Developing an effective treatment for HIV infection is the 'Holy Grail' for many researchers. New evidence reported in Cell (7 August 2008) now shows that HIV infection can be dramatically suppressed in a mouse model using RNA interference.

The authors developed a new method to deliver small interfering RNAs (siRNAs) to silence the expression of three genes specifically in T cells, thereby limiting HIV infection. According to the lead author of the study, Premlata Shankar, “No one has demonstrated before that HIV infection can be stopped in vivo, not just in cell lines, but in animals.” ( The Independent , 8 August 2008).

The method involves linking the siRNAs to an antibody that is specific for T-cell-expressed CD7 . The siRNA–antibody complex is rapidly internalized after binding to CD7, thereby delivering the siRNAs directly into T cells.

One of the siRNAs targets the surface receptor used by HIV to enter T cells (CCR5), whereas the other two siRNAs suppress viral genes. These siRNAs were delivered to humanized mice, in which the mouse immune system is replaced with human immune cells, allowing them to be used as a model of HIV infection.

“Both prophylactic and therapeutic regimens proved successful. Apparently, the siRNAs kept HIV from entering most T cells, and kept it from replicating when it managed to slip inside,” says Shankar ( Nature News , 7 August 2008).
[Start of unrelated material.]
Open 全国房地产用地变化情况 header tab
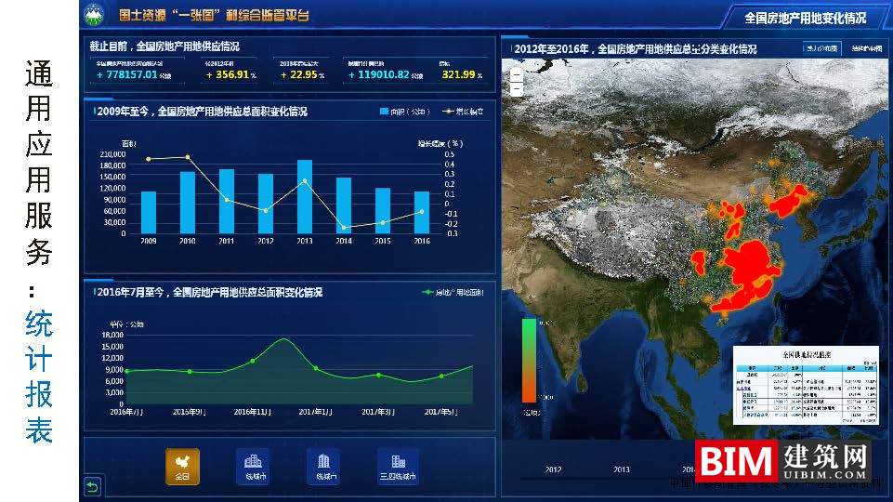 click(x=805, y=18)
John Rossi, an expert in RNA-based therapeutics, sees this study as “a nice proof of principle that ... could be developed into a viable therapy.” ( ScienceNews , 7 August 2008). However, more research is needed to “confirm the findings in other animals, tweak the dosage, and tinker with the siRNA delivery vehicle” before progressing to clinical trials, says Shankar ( Biocompare , 8 August 2008).